= Exercise =
Turn every line of the items below into a Markdown table with the columns "Number" and "Line", numbering the rows in order and omitting blank lines.

--- START OF Task input ---

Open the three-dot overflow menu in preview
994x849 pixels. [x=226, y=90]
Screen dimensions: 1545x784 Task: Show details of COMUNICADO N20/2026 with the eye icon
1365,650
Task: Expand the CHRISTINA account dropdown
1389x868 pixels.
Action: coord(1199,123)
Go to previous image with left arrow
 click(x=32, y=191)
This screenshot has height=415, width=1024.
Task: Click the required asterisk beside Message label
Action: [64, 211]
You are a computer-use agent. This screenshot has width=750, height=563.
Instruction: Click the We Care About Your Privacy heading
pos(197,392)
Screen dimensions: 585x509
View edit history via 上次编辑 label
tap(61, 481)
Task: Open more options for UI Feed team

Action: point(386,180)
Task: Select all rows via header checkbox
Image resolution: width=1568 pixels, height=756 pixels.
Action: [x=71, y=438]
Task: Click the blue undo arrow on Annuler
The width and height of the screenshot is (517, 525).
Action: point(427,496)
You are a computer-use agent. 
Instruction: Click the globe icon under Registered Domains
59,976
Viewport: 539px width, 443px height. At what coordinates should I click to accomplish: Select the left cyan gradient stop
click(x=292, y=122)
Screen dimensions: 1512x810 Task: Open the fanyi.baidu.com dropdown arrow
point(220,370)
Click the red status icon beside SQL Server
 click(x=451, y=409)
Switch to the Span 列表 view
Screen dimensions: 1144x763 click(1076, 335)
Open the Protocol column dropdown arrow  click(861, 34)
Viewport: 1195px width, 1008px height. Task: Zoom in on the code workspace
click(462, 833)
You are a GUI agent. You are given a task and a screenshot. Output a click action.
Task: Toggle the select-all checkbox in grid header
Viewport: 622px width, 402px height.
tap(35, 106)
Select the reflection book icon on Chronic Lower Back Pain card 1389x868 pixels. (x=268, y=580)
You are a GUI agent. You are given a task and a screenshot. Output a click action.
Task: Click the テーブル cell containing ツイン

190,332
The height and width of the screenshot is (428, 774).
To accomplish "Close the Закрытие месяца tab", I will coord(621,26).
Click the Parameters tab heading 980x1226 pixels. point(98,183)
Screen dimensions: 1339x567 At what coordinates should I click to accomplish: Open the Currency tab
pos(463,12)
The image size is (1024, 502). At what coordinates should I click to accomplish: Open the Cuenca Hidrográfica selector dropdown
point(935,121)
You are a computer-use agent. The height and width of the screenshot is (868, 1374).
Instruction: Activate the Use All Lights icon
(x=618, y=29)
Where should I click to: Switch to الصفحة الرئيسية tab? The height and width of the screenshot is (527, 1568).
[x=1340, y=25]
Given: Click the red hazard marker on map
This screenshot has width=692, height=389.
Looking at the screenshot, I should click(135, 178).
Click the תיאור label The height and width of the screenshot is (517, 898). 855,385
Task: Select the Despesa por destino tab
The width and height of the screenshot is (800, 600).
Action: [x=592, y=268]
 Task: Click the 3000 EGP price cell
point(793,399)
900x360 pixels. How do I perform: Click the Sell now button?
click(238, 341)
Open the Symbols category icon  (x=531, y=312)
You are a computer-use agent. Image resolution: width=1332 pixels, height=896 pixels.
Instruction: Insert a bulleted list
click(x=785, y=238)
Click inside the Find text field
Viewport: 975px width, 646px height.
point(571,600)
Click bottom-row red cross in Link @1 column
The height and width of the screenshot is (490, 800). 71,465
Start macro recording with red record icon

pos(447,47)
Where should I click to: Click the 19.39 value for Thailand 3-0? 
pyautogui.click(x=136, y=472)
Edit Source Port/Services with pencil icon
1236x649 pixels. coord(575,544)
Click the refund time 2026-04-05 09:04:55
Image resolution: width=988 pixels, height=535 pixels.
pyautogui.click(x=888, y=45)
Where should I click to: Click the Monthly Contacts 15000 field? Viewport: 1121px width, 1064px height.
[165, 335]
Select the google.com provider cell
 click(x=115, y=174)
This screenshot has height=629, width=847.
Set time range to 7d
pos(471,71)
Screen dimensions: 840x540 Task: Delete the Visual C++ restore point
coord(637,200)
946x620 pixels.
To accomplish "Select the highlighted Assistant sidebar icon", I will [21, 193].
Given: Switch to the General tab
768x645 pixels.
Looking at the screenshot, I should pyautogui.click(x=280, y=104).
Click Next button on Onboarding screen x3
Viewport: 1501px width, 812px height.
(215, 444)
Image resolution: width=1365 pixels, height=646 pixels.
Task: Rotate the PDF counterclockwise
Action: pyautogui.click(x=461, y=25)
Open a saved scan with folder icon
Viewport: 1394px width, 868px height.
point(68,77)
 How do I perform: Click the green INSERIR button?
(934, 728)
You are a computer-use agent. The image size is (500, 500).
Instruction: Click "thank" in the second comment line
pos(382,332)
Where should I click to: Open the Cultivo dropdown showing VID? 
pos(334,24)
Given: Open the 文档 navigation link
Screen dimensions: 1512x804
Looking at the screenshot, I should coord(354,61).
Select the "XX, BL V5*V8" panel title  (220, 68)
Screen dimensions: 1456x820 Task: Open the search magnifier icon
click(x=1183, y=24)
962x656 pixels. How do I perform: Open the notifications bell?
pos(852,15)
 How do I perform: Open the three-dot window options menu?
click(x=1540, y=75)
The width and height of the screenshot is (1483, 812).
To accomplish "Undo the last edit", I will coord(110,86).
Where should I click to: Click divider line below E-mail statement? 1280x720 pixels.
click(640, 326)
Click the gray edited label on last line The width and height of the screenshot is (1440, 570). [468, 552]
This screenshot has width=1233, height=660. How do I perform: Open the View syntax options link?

--- END OF Task input ---

= Task result =
| Number | Line |
|---|---|
| 1 | Open the three-dot overflow menu in preview |
| 2 | 994x849 pixels. [x=226, y=90] |
| 3 | Screen dimensions: 1545x784 Task: Show details of COMUNICADO N20/2026 with the eye icon |
| 4 | 1365,650 |
| 5 | Task: Expand the CHRISTINA account dropdown |
| 6 | 1389x868 pixels. |
| 7 | Action: coord(1199,123) |
| 8 | Go to previous image with left arrow |
| 9 |  click(x=32, y=191) |
| 10 | This screenshot has height=415, width=1024. |
| 11 | Task: Click the required asterisk beside Message label |
| 12 | Action: [64, 211] |
| 13 | You are a computer-use agent. This screenshot has width=750, height=563. |
| 14 | Instruction: Click the We Care About Your Privacy heading |
| 15 | pos(197,392) |
| 16 | Screen dimensions: 585x509 |
| 17 | View edit history via 上次编辑 label |
| 18 | tap(61, 481) |
| 19 | Task: Open more options for UI Feed team |
| 20 | Action: point(386,180) |
| 21 | Task: Select all rows via header checkbox |
| 22 | Image resolution: width=1568 pixels, height=756 pixels. |
| 23 | Action: [x=71, y=438] |
| 24 | Task: Click the blue undo arrow on Annuler |
| 25 | The width and height of the screenshot is (517, 525). |
| 26 | Action: point(427,496) |
| 27 | You are a computer-use agent.  |
| 28 | Instruction: Click the globe icon under Registered Domains |
| 29 | 59,976 |
| 30 | Viewport: 539px width, 443px height. At what coordinates should I click to accomplish: Select the left cyan gradient stop |
| 31 | click(x=292, y=122) |
| 32 | Screen dimensions: 1512x810 Task: Open the fanyi.baidu.com dropdown arrow |
| 33 | point(220,370) |
| 34 | Click the red status icon beside SQL Server |
| 35 |  click(x=451, y=409) |
| 36 | Switch to the Span 列表 view |
| 37 | Screen dimensions: 1144x763 click(1076, 335) |
| 38 | Open the Protocol column dropdown arrow  click(861, 34) |
| 39 | Viewport: 1195px width, 1008px height. Task: Zoom in on the code workspace |
| 40 | click(462, 833) |
| 41 | You are a GUI agent. You are given a task and a screenshot. Output a click action. |
| 42 | Task: Toggle the select-all checkbox in grid header |
| 43 | Viewport: 622px width, 402px height. |
| 44 | tap(35, 106) |
| 45 | Select the reflection book icon on Chronic Lower Back Pain card 1389x868 pixels. (x=268, y=580) |
| 46 | You are a GUI agent. You are given a task and a screenshot. Output a click action. |
| 47 | Task: Click the テーブル cell containing ツイン |
| 48 | 190,332 |
| 49 | The height and width of the screenshot is (428, 774). |
| 50 | To accomplish "Close the Закрытие месяца tab", I will coord(621,26). |
| 51 | Click the Parameters tab heading 980x1226 pixels. point(98,183) |
| 52 | Screen dimensions: 1339x567 At what coordinates should I click to accomplish: Open the Currency tab |
| 53 | pos(463,12) |
| 54 | The image size is (1024, 502). At what coordinates should I click to accomplish: Open the Cuenca Hidrográfica selector dropdown |
| 55 | point(935,121) |
| 56 | You are a computer-use agent. The height and width of the screenshot is (868, 1374). |
| 57 | Instruction: Activate the Use All Lights icon |
| 58 | (x=618, y=29) |
| 59 | Where should I click to: Switch to الصفحة الرئيسية tab? The height and width of the screenshot is (527, 1568). |
| 60 | [x=1340, y=25] |
| 61 | Given: Click the red hazard marker on map |
| 62 | This screenshot has width=692, height=389. |
| 63 | Looking at the screenshot, I should click(135, 178). |
| 64 | Click the תיאור label The height and width of the screenshot is (517, 898). 855,385 |
| 65 | Task: Select the Despesa por destino tab |
| 66 | The width and height of the screenshot is (800, 600). |
| 67 | Action: [x=592, y=268] |
| 68 |  Task: Click the 3000 EGP price cell |
| 69 | point(793,399) |
| 70 | 900x360 pixels. How do I perform: Click the Sell now button? |
| 71 | click(238, 341) |
| 72 | Open the Symbols category icon  (x=531, y=312) |
| 73 | You are a computer-use agent. Image resolution: width=1332 pixels, height=896 pixels. |
| 74 | Instruction: Insert a bulleted list |
| 75 | click(x=785, y=238) |
| 76 | Click inside the Find text field |
| 77 | Viewport: 975px width, 646px height. |
| 78 | point(571,600) |
| 79 | Click bottom-row red cross in Link @1 column |
| 80 | The height and width of the screenshot is (490, 800). 71,465 |
| 81 | Start macro recording with red record icon |
| 82 | pos(447,47) |
| 83 | Where should I click to: Click the 19.39 value for Thailand 3-0?  |
| 84 | pyautogui.click(x=136, y=472) |
| 85 | Edit Source Port/Services with pencil icon |
| 86 | 1236x649 pixels. coord(575,544) |
| 87 | Click the refund time 2026-04-05 09:04:55 |
| 88 | Image resolution: width=988 pixels, height=535 pixels. |
| 89 | pyautogui.click(x=888, y=45) |
| 90 | Where should I click to: Click the Monthly Contacts 15000 field? Viewport: 1121px width, 1064px height. |
| 91 | [165, 335] |
| 92 | Select the google.com provider cell |
| 93 |  click(x=115, y=174) |
| 94 | This screenshot has height=629, width=847. |
| 95 | Set time range to 7d |
| 96 | pos(471,71) |
| 97 | Screen dimensions: 840x540 Task: Delete the Visual C++ restore point |
| 98 | coord(637,200) |
| 99 | 946x620 pixels. |
| 100 | To accomplish "Select the highlighted Assistant sidebar icon", I will [21, 193]. |
| 101 | Given: Switch to the General tab |
| 102 | 768x645 pixels. |
| 103 | Looking at the screenshot, I should pyautogui.click(x=280, y=104). |
| 104 | Click Next button on Onboarding screen x3 |
| 105 | Viewport: 1501px width, 812px height. |
| 106 | (215, 444) |
| 107 | Image resolution: width=1365 pixels, height=646 pixels. |
| 108 | Task: Rotate the PDF counterclockwise |
| 109 | Action: pyautogui.click(x=461, y=25) |
| 110 | Open a saved scan with folder icon |
| 111 | Viewport: 1394px width, 868px height. |
| 112 | point(68,77) |
| 113 |  How do I perform: Click the green INSERIR button? |
| 114 | (934, 728) |
| 115 | You are a computer-use agent. The image size is (500, 500). |
| 116 | Instruction: Click "thank" in the second comment line |
| 117 | pos(382,332) |
| 118 | Where should I click to: Open the Cultivo dropdown showing VID?  |
| 119 | pos(334,24) |
| 120 | Given: Open the 文档 navigation link |
| 121 | Screen dimensions: 1512x804 |
| 122 | Looking at the screenshot, I should coord(354,61). |
| 123 | Select the "XX, BL V5*V8" panel title  (220, 68) |
| 124 | Screen dimensions: 1456x820 Task: Open the search magnifier icon |
| 125 | click(x=1183, y=24) |
| 126 | 962x656 pixels. How do I perform: Open the notifications bell? |
| 127 | pos(852,15) |
| 128 |  How do I perform: Open the three-dot window options menu? |
| 129 | click(x=1540, y=75) |
| 130 | The width and height of the screenshot is (1483, 812). |
| 131 | To accomplish "Undo the last edit", I will coord(110,86). |
| 132 | Where should I click to: Click divider line below E-mail statement? 1280x720 pixels. |
| 133 | click(640, 326) |
| 134 | Click the gray edited label on last line The width and height of the screenshot is (1440, 570). [468, 552] |
| 135 | This screenshot has width=1233, height=660. How do I perform: Open the View syntax options link? |